Call it Nicotiana instead!
cmrdporcupine·3 anni fa
FWIW it's a beautiful plant. I grow it every year just for the flowers, which have an amazing scent. A humid evening after a rain, the garden at night with the flower scent. Quite lovely.

I've tried curing and smoking the leaves, but without the right facilities it doesn't go too well and doesn't produce anything close to the quality of store bought pipe tobacco.
gerdesj·3 anni fa
It is beautiful and a solid favourite here in the UK.

I never did try to smoke a garden grown nicotiana. Thinking back on it, I probably should have grown my own and really got to grips with it. When I gave up fags, they costed around £10.50 for a packet of 20 Lambert and Butler. Nowadays £11.95 (1)

I recently wrote this: https://news.ycombinator.com/item?id=36925512

No pressure, but I do recommend not having to gasp for breath when you walk up a hill. It is a bit of a pain. To be fair, I'm not in the best of shape but my lungs are not what they were.

(1) https://www.tesco.com/groceries/en-GB/shop/home-and-ents/tob...
Pigalowda·3 anni fa
It’s a model organism in plant bio. Like drosphila/fruit flies or xenopus/frog or E.coli and candida
dmix·3 anni fa
No one reads the article I see.
gweinberg·3 anni fa
They had already used all their poison oak in other experiments.
jmount·3 anni fa
Couldn't get Triffids cuttings.
[deleted]·3 anni fa
aaron695·3 anni fa
Reason077·3 anni fa
Great news for smokers, if this will one day result in cheaper cigarettes!
noduerme·3 anni fa
I wonder if you're getting downvotes because people think you're serious. Everyone who prides themselves on not smoking loves a chance to get a little classist dig at those who do.

Smokes ain't expensive because of the cost of tobacco, though. They're expensive because, like most vices, the demand is highly inelastic and governments can tax the hell out of them without pissing off anyone who matters (once the gentry and the middle class have been conditioned not to smoke - prior to that, they were handed out as rations).

I love smoking, and ideally all those taxes I pay would be going toward cancer research and health care subsidies, but in reality they just go to the budgets of nonprofits and a class of people whose job is to further ostracize anyone who enjoys tobacco.
meisel·3 anni fa
hgomersall·3 anni fa
Those taxes you pay are entirely about encouraging you and everyone else to smoke less, and it's one of a few interventions that supported by evidence.
lettergram·3 anni fa
The government has been intentionally making tobacco expensive for a generation or more.

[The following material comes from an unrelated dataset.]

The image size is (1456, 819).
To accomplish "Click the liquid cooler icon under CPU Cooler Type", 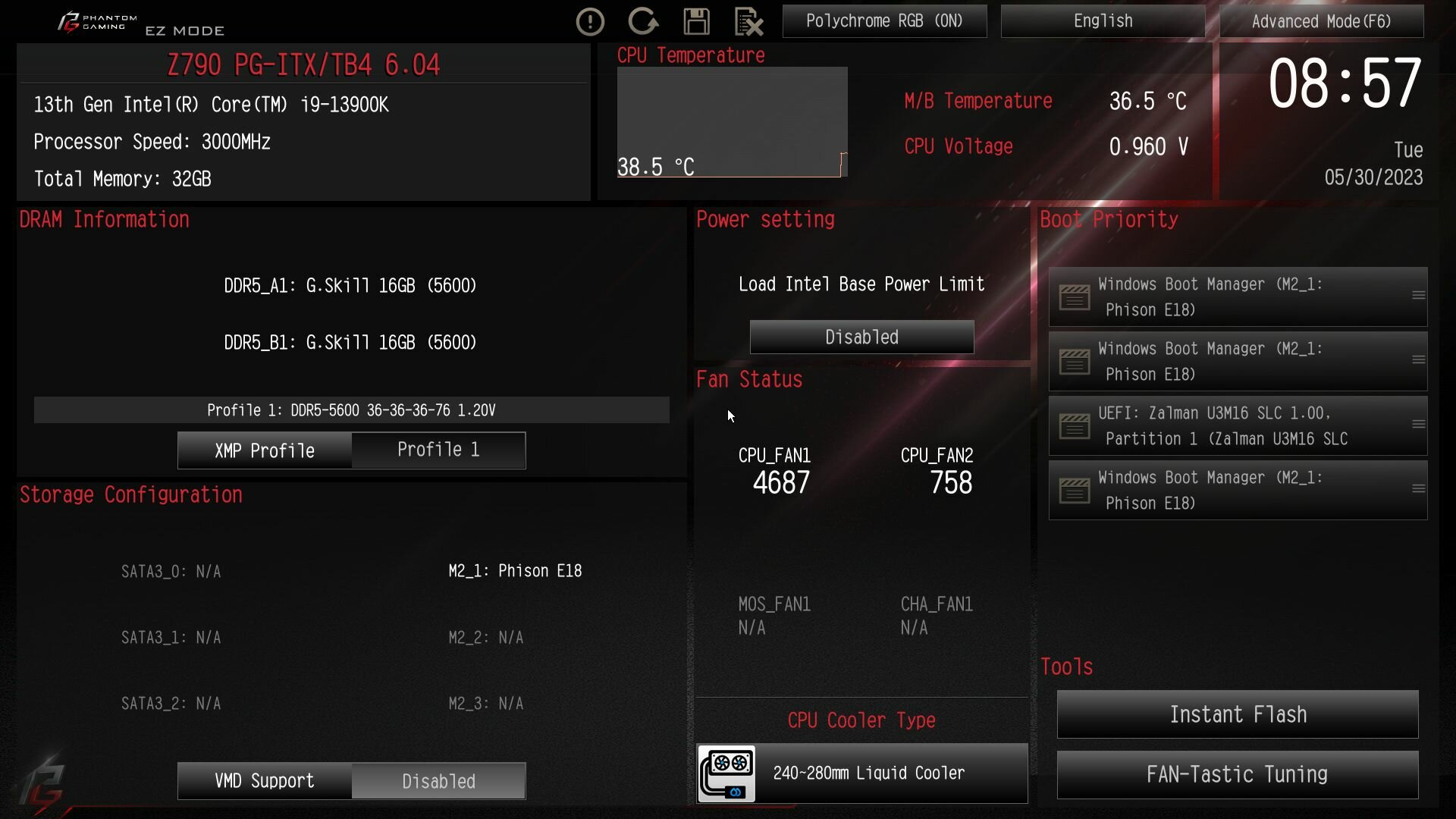I will click(726, 774).
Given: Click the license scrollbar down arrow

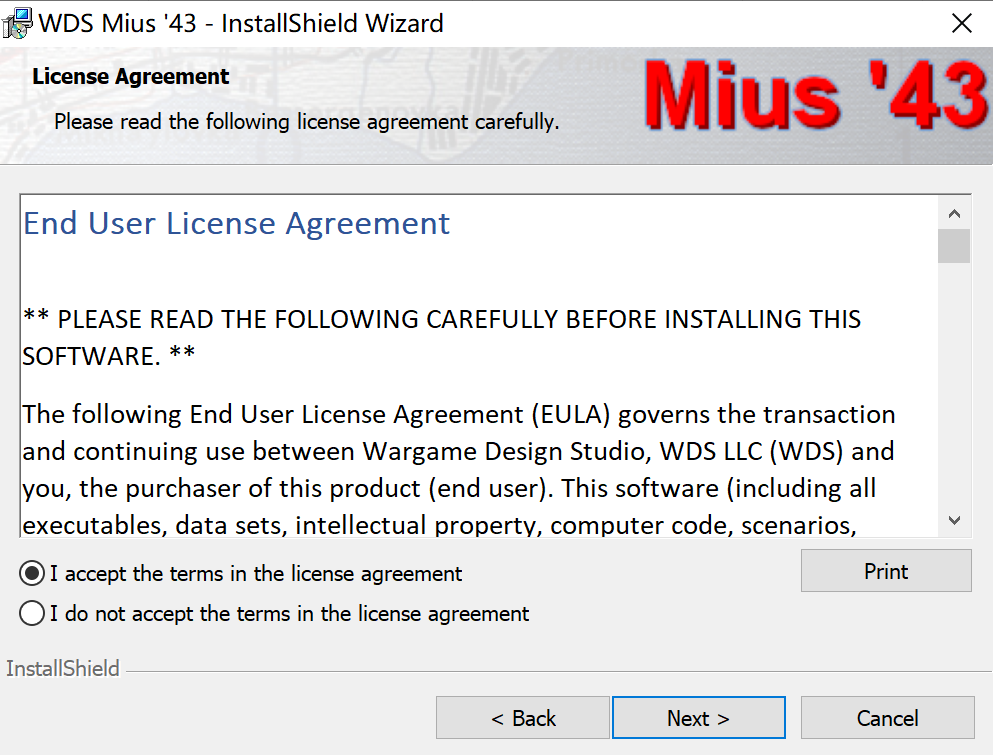Looking at the screenshot, I should (x=954, y=520).
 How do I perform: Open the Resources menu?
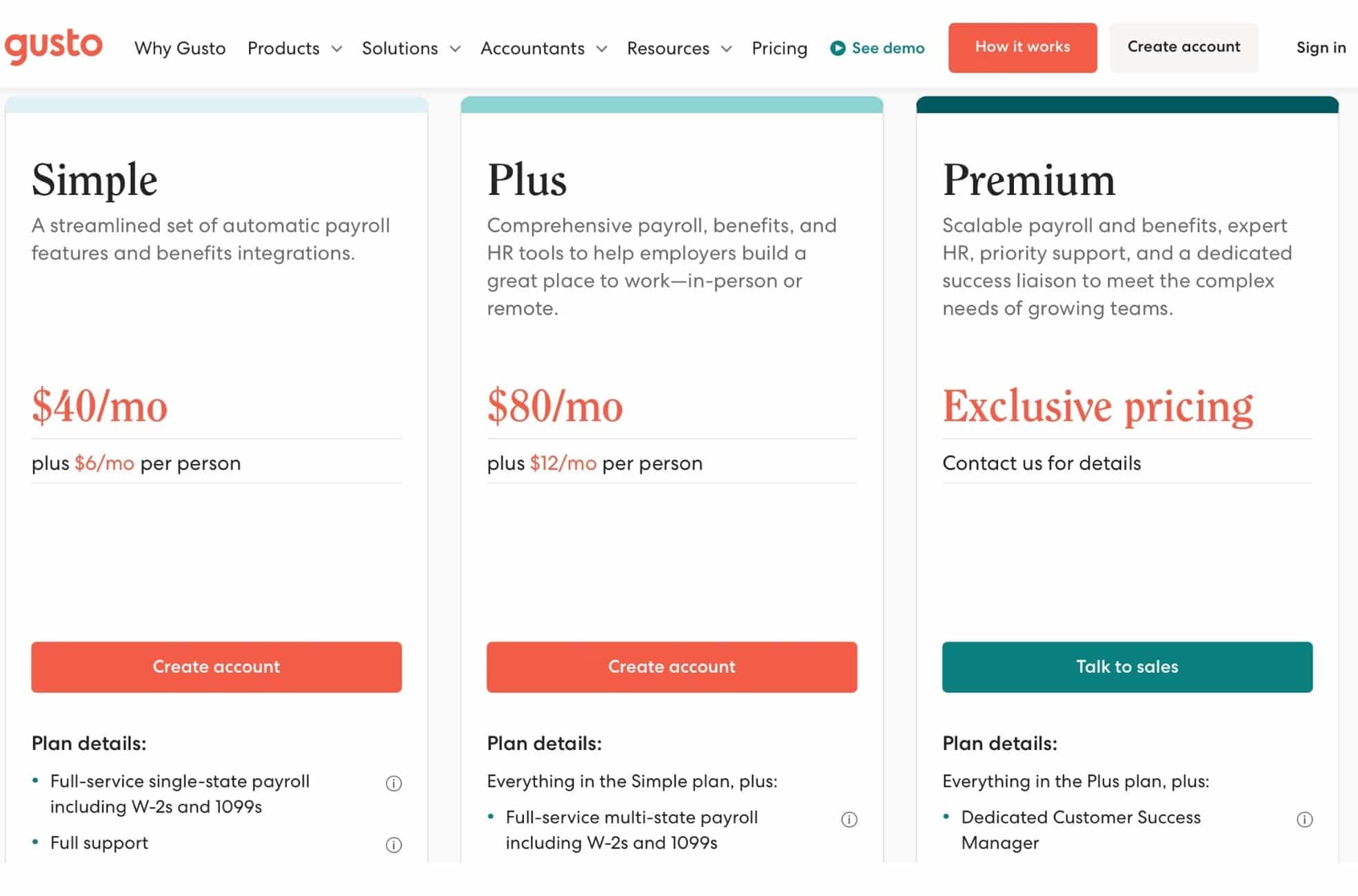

They regulated all the supplies to grow tobacco, making it all but impossible to profitably grow in the US. Then they added a bunch of tariffs on both supply and tobacco. Then they tax the hell out of the final product.

Cigarettes are super cheap without government interference
noduerme·3 anni fa
The tariffs on French and Spanish imports really sucked. The day Gauloises and Gitanes disappeared from the US was dark. I would pay $50 a pouch for that stuff if I could obtain it anywhere. I never come back from Europe without the maximum I'm allowed to bring in.
hanniabu·3 anni fa
If only they did that for sugar
Reason077·3 anni fa
The US does have fairly steep tariffs on imported sugar. And subsidises domestic corn production. Hence why high-fructose corn syrup is found in nearly everything!